A study in the Golf Science Journal showed that playing golf is associated with improved physical health and wellness, and potentially contributes to increased life expectancy. Discover the various scientifically backed mental benefits of playing golf below.
Treating anxiety and depression
Exercise is a proven way to get rid of some mental and emotional problems. 2017 review of studies in Maturitas: an international journal for midlife and beyond health It has been shown that exercise relieves symptoms of anxiety, stress and depression.
“We know from many studies that even light exercise like walking for 30 minutes three times a week can reduce symptoms of depression and anxiety,” says Sheenie Ambardar, a psychiatrist in Los Angeles who works with older adults. “In addition, being outside while playing golf exposes people to natural light, which helps maintain a regular circadian rhythm and aids in serotonin production, which in turn reduces symptoms of depression,” she says.
Golfers spend many hours outdoors — and time outside boosts mood, especially for seniors, according to a study in International Journal of Environmental Research and Public Health.
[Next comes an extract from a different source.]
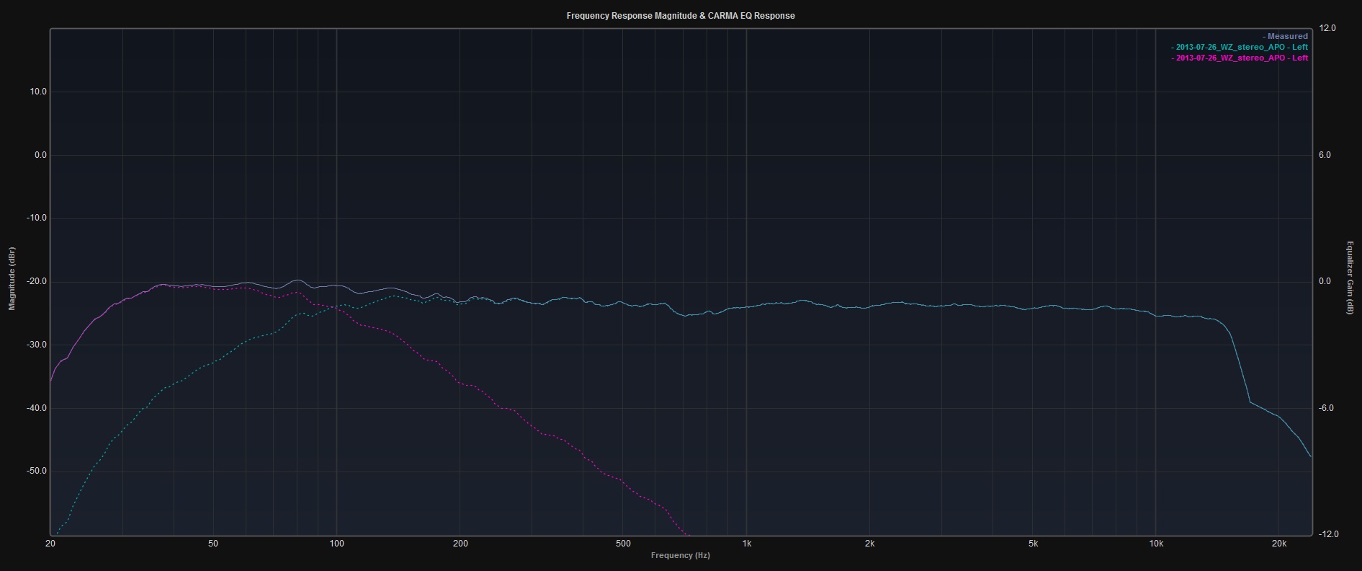Viewport: 1362px width, 571px height.
Task: Click the 10k frequency tick label
Action: [x=1155, y=544]
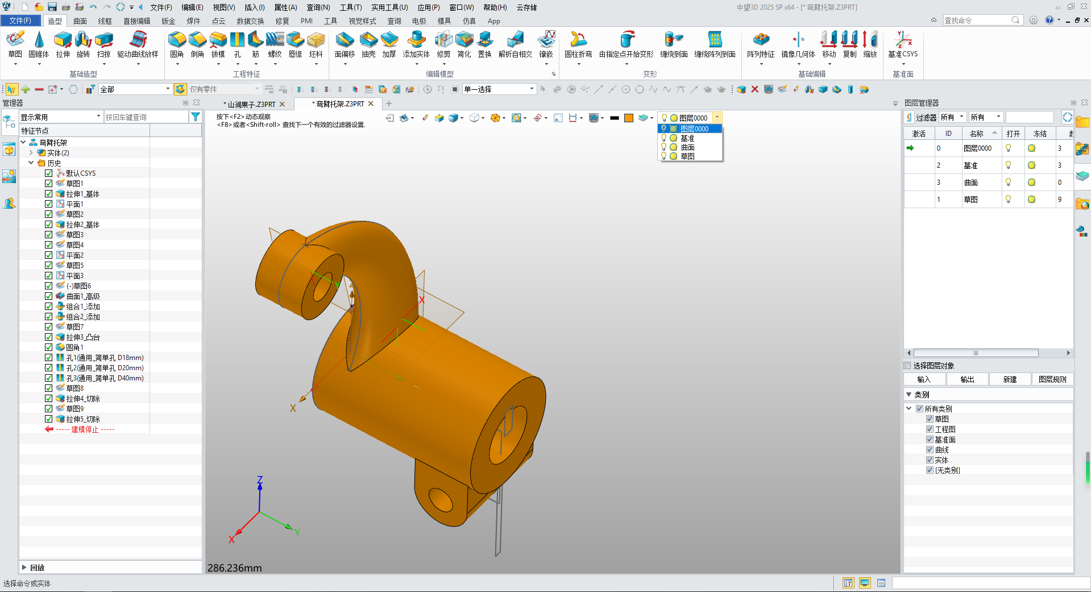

In fact, researchers reported that older adults who spent at least 30 minutes outdoors each day were more likely to have fewer depressive symptoms than those who spent that time indoors.
Increase social interaction
“One of the reasons golf is so popular among older adults is the social and psychological benefits it provides,” Dr. Ambardar says. “Being around other people in a friendly, fun, and low-risk environment has many mental health benefits.”
This feature may be particularly powerful for retired people who no longer have that guaranteed daily contact with others that the workplace provides.
“As people age, they become more socially isolated, which can increase their chances of developing depression, anxiety, and cognitive decline,” Dr. Ambardar says. “Golf provides a great way to combat these risks because it is usually played around other people, providing a natural opportunity for camaraderie and human connection – which we know improves mental health.”
“It’s a very social game,” Cooper adds. “If you’re looking to meet new people, that’s great. You shut down when you’re not having conversations with other people. But when you play golf with other people, hear their ideas, and talk about your grandkids, you see that other people also have problems. You can kind of From admitting that getting old is hard sometimes. We turn the page, we don’t work much, and it can be hard.”
By starting or returning to golf slowly (and accepting your skill level), your confidence can increase. “Golf is a matter of understanding your balance and your athleticism,” Cooper says. “I try to make every student the best at what they come with.”
And playing regularly, which can lead to improvement, also helps boost confidence. “For golf, playing golf daily is better than playing weekly, and four times a week is better than once a week,” Cooper says. But be realistic in your expectations – “there is no accelerating path.” And don’t be afraid to do something wrong, he says. It’s all part of the learning process.
Golfers must (to some extent) develop a quality of patience—with themselves, others, and the game (unlike tennis or pickle ball, golf moves at a slow pace). Cooper says many novice players quit because they didn’t think they were improving fast enough, and miss the thrill of a breakthrough in their skill level.
“If you play golf, you shouldn’t be in a hurry or expect instant satisfaction,” Cooper says. “You’re just going to go too fast.” Cooper adds that when he sees angry people on the golf course, it’s likely because they’ve brought fears from the outside world into the game. “I think there are a lot of things you can discover about yourself when you play golf. If you are not patient, this is a skill you have to develop.